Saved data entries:
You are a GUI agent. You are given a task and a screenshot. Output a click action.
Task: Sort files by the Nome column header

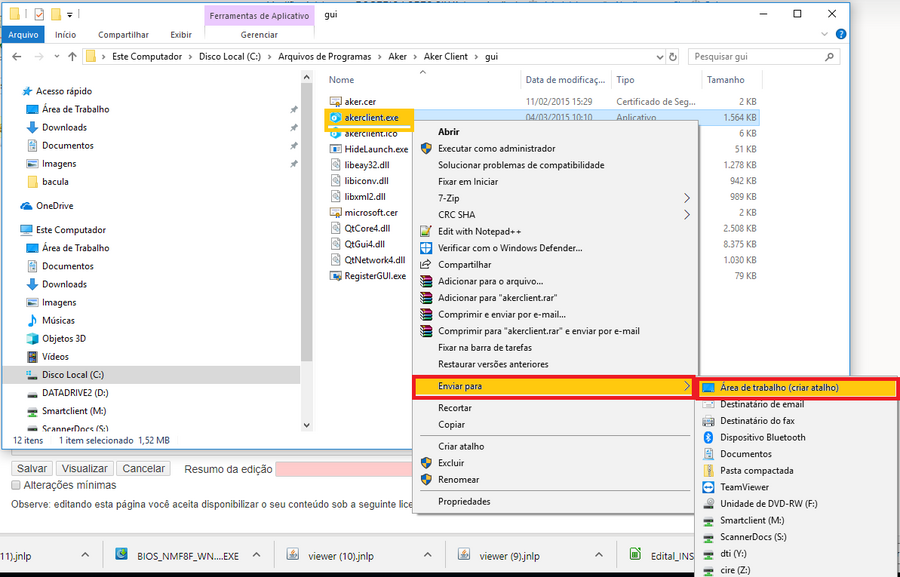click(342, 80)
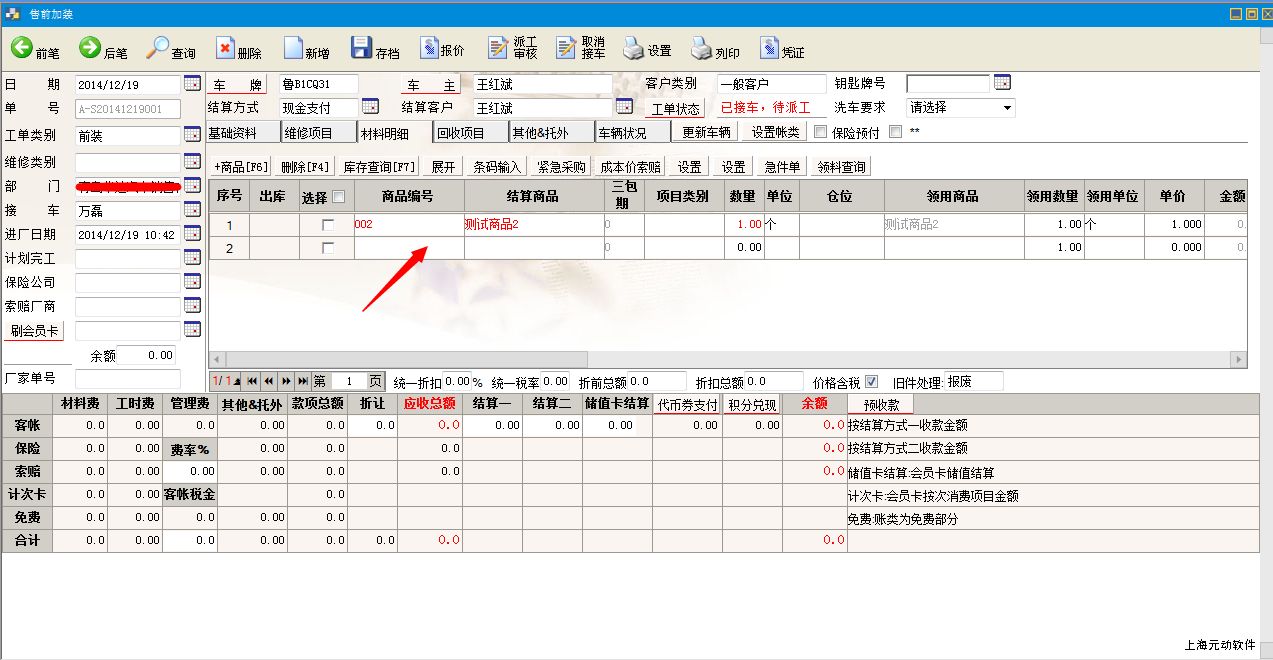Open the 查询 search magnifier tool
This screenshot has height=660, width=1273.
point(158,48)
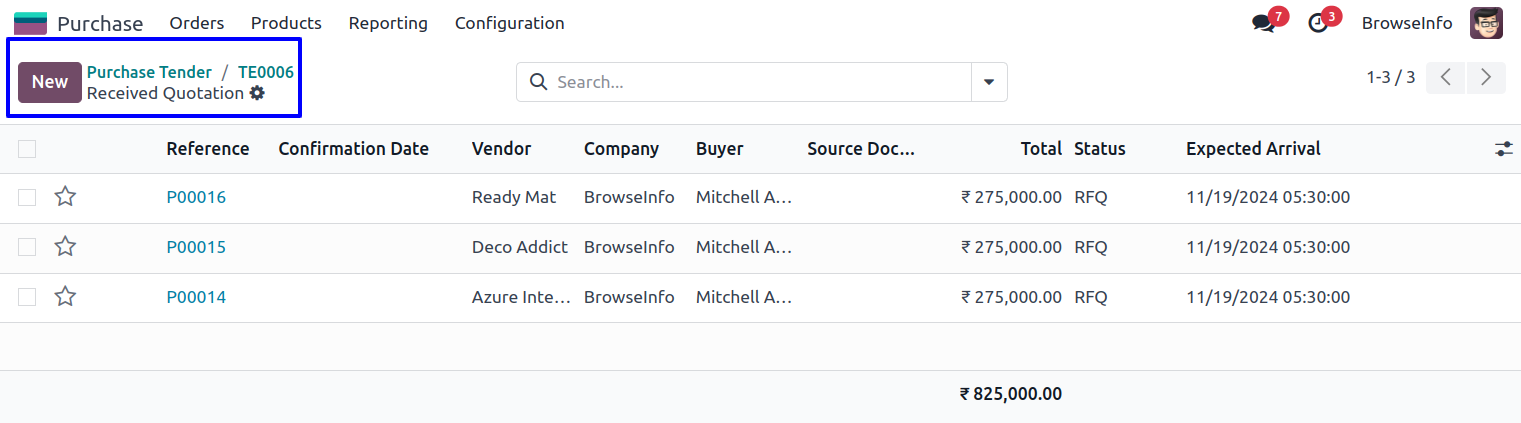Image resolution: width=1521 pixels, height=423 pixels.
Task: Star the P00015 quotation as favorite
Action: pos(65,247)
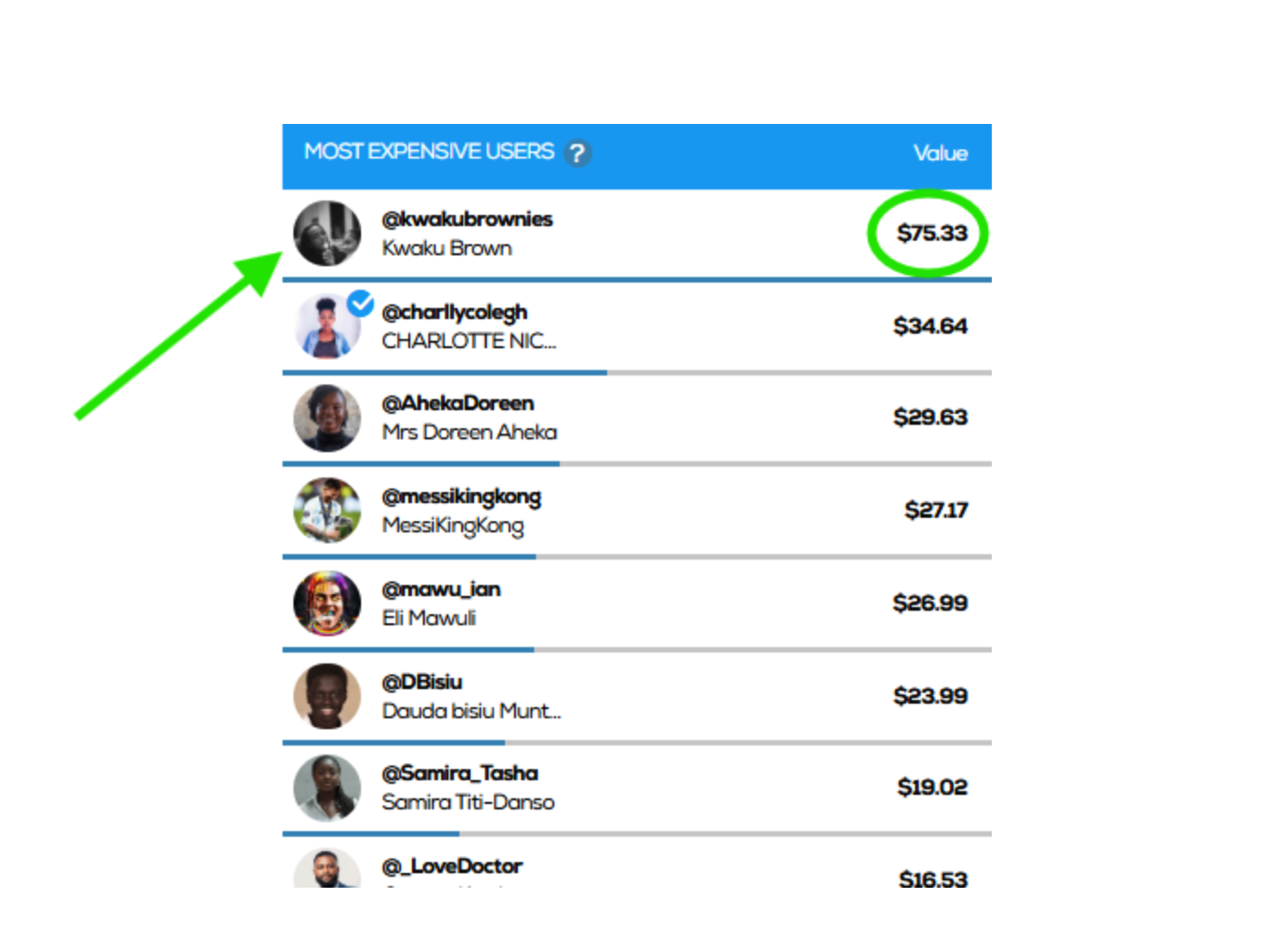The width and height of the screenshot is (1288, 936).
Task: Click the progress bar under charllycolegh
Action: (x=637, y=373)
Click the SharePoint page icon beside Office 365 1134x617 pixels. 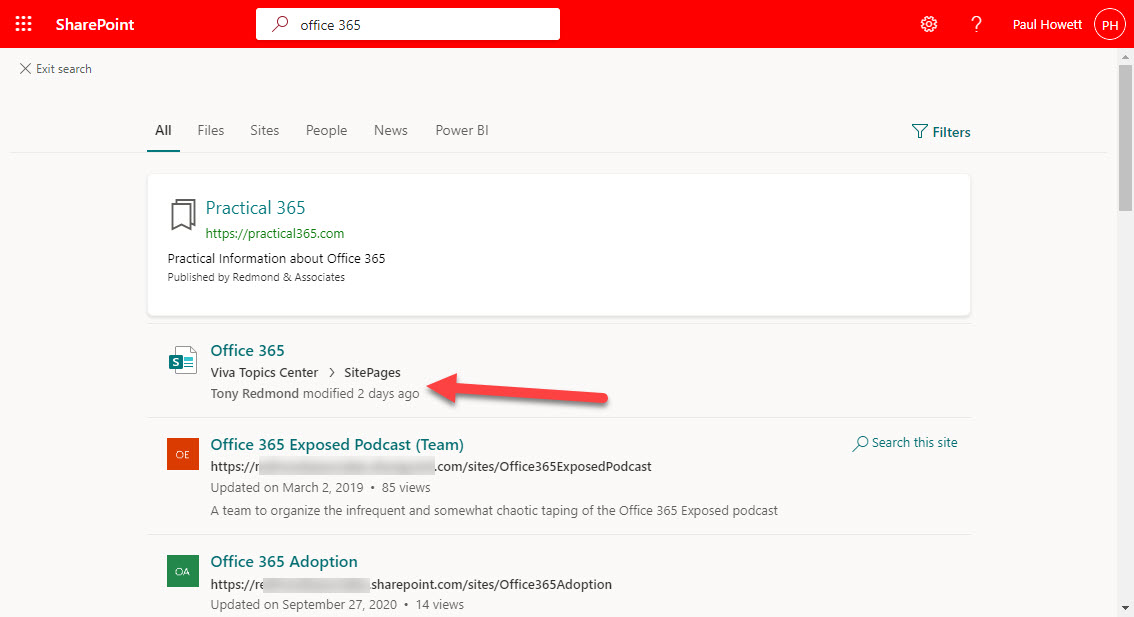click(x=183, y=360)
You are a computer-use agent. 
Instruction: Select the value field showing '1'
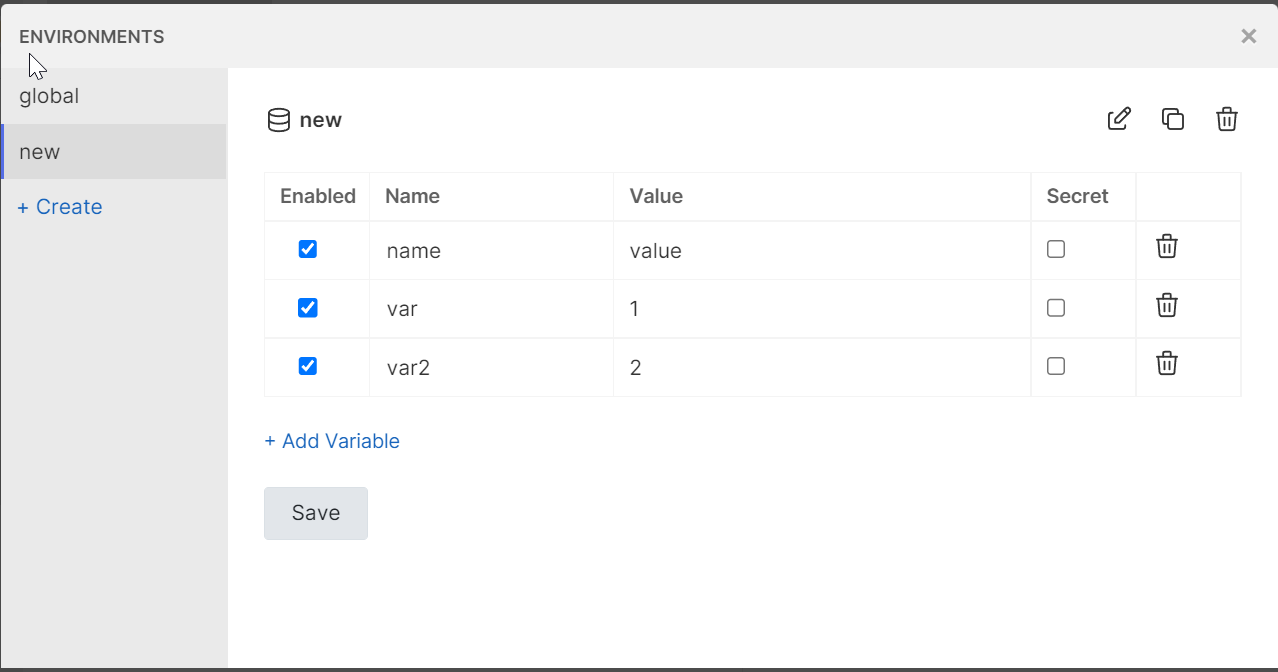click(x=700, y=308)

* Work item *
Please transcribe exactly the lines from the one containing "You are a computer-use agent." through the last line of the records above, both included, and leave out every picture.

* Exercise output *
You are a computer-use agent. 
Instruction: Select the value field showing '1'
click(x=700, y=308)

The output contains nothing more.